The review of goodwill impairment represents management’s best estimates of the factors set out above. These values
are sensitive to the cash flows projected for the periods for which detailed forecasts are available, and to assumptions
regarding the long-term sustainable pattern of cash flows thereafter. While the acceptable range within which underlying
assumptions can be applied is governed by the requirement for resulting forecasts to be compared with actual
performance and verifiable economic data in future years, the cash flow forecasts necessarily and appropriately reflect
management’s view of future business prospects.

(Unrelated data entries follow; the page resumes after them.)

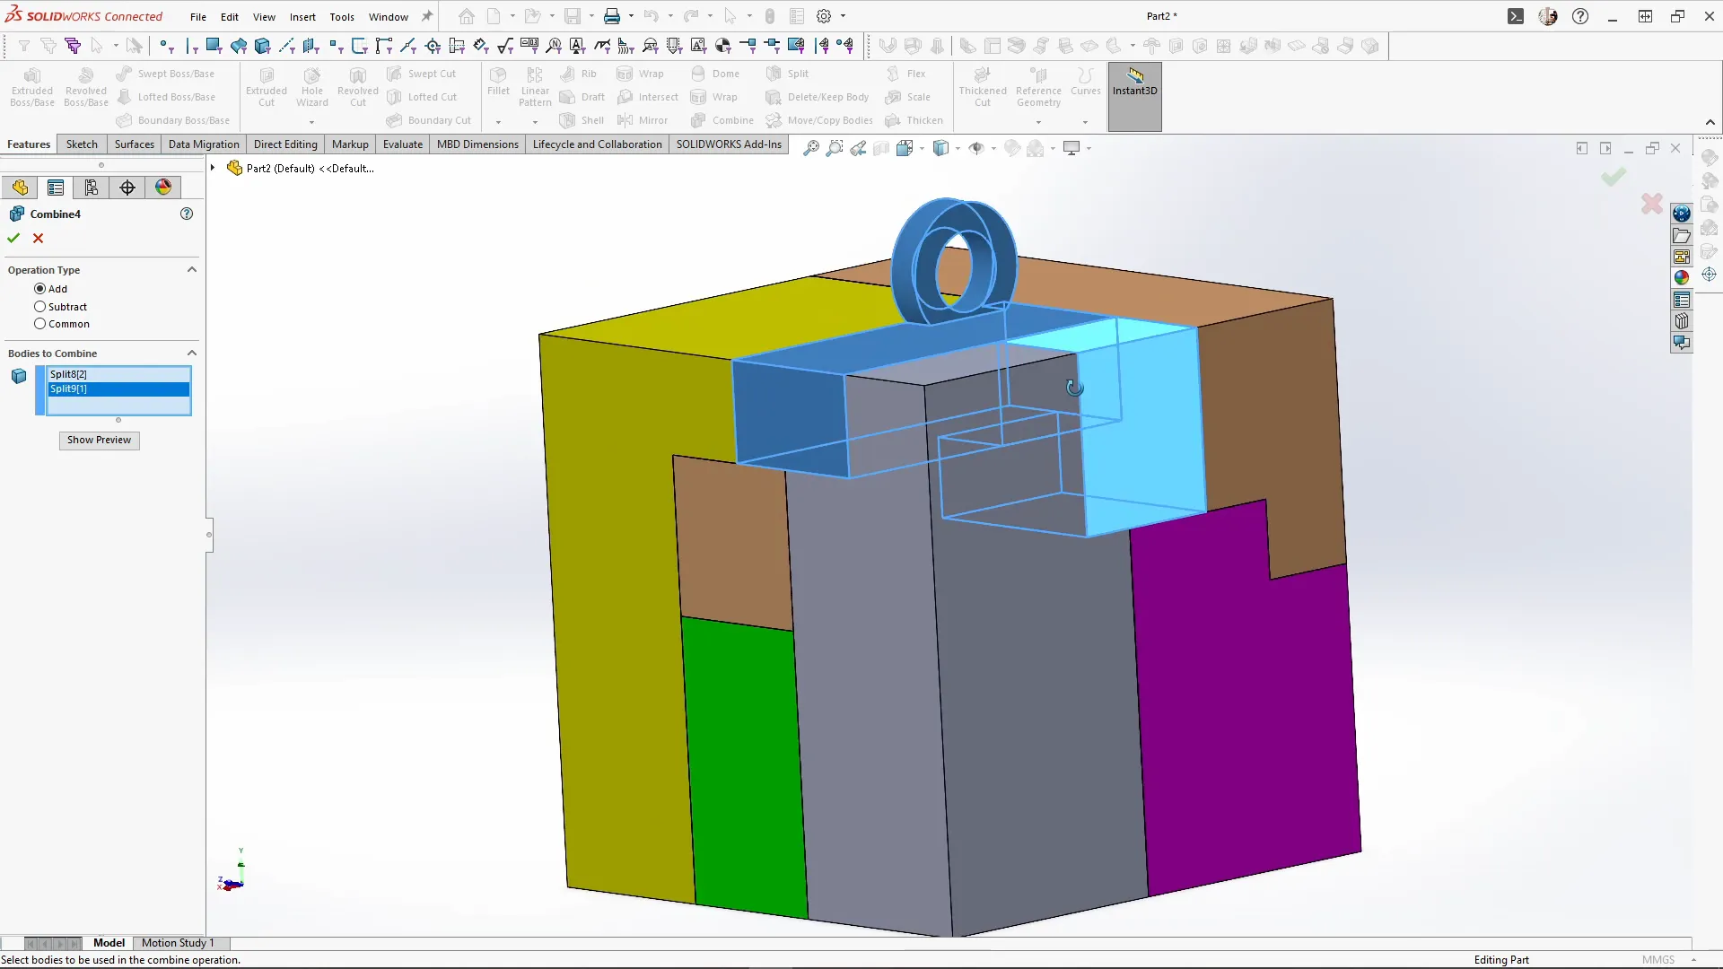Image resolution: width=1723 pixels, height=969 pixels.
Task: Collapse the Bodies to Combine section
Action: pos(191,354)
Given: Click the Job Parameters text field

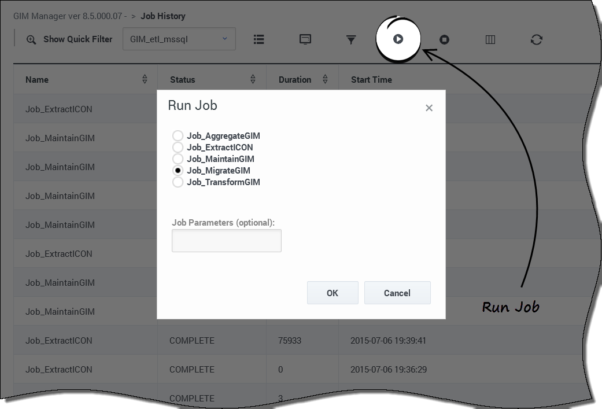Looking at the screenshot, I should pyautogui.click(x=227, y=241).
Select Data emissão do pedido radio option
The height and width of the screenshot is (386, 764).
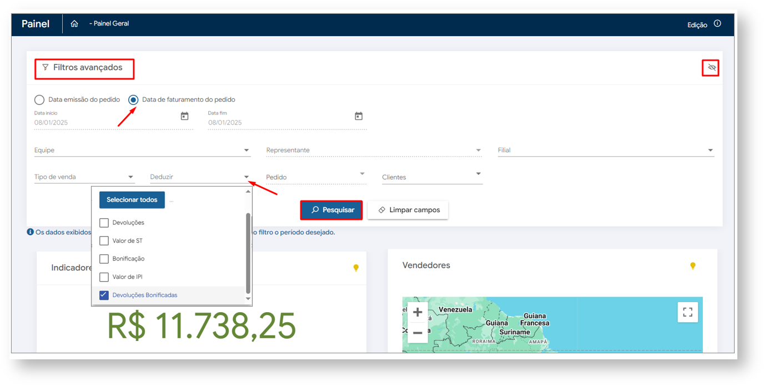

The process of identifying and evaluating goodwill impairment is
inherently uncertain because it requires significant management judgement in making a series of estimations, the results
of which are highly sensitive to the assumptions used.
The following CGUs, include in their carrying value goodwill that is a significant proportion of total goodwill reported by
the group at 31 December 2014. These CGUs do not carry on their balance sheet any intangible assets with indefinite
useful lives, other than goodwill.
Goodwill at
1 July 2014
Discount
rate
Nominal growth rate
beyond initial
cash flow projections
2014
£m
%
%
Global Banking and Markets
4,409
11%
4.2%
Retail Banking and Wealth Management
1,260
9%
4.2%
Total goodwill in the CGUs listed above
5,669
2013
£m
%
%
Global Banking and Markets
4,682
10%
3.9%
Retail Banking and Wealth Management
1,338
8%
4.0%
Total goodwill in the CGUs listed above
6,020
Additionally, as at 1 July 2014, aggregate goodwill of £630 million (2013: £668 million) had been allocated to other CGUs
that were not considered individually significant.
Nominal long-term growth rate: external data that reflects the market’s assessment of GDP and inflation for the
countries within which the CGU operates. The rates used for 2014 and 2013 do not exceed the long-term growth rate for
the countries within which the CGU operates.
Discount rate: the after tax discount rate used to discount the cash flows is based on the cost of capital assigned to each
CGU, which is derived using a Capital Asset Pricing Model (‘CAPM’). The CAPM depends on inputs reflecting a number of
financial and economic variables including the risk-free rate in the country concerned and a premium to reflect the
inherent risk of the business being evaluated. These variables are based on the market’s assessment of the economic
variables and management’s judgement. In addition, for the purposes of testing goodwill for impairment, management
supplements this process by comparing the discount rates derived using the internally-generated CAPM with cost of
capital rates produced by external sources. The group uses externally-sourced cost of capital rates where, in
management’s judgement, these rates reflect more accurately the current market and economic conditions. For 2014 and
2013, internal costs of capital rates were consistent with externally-sourced rates.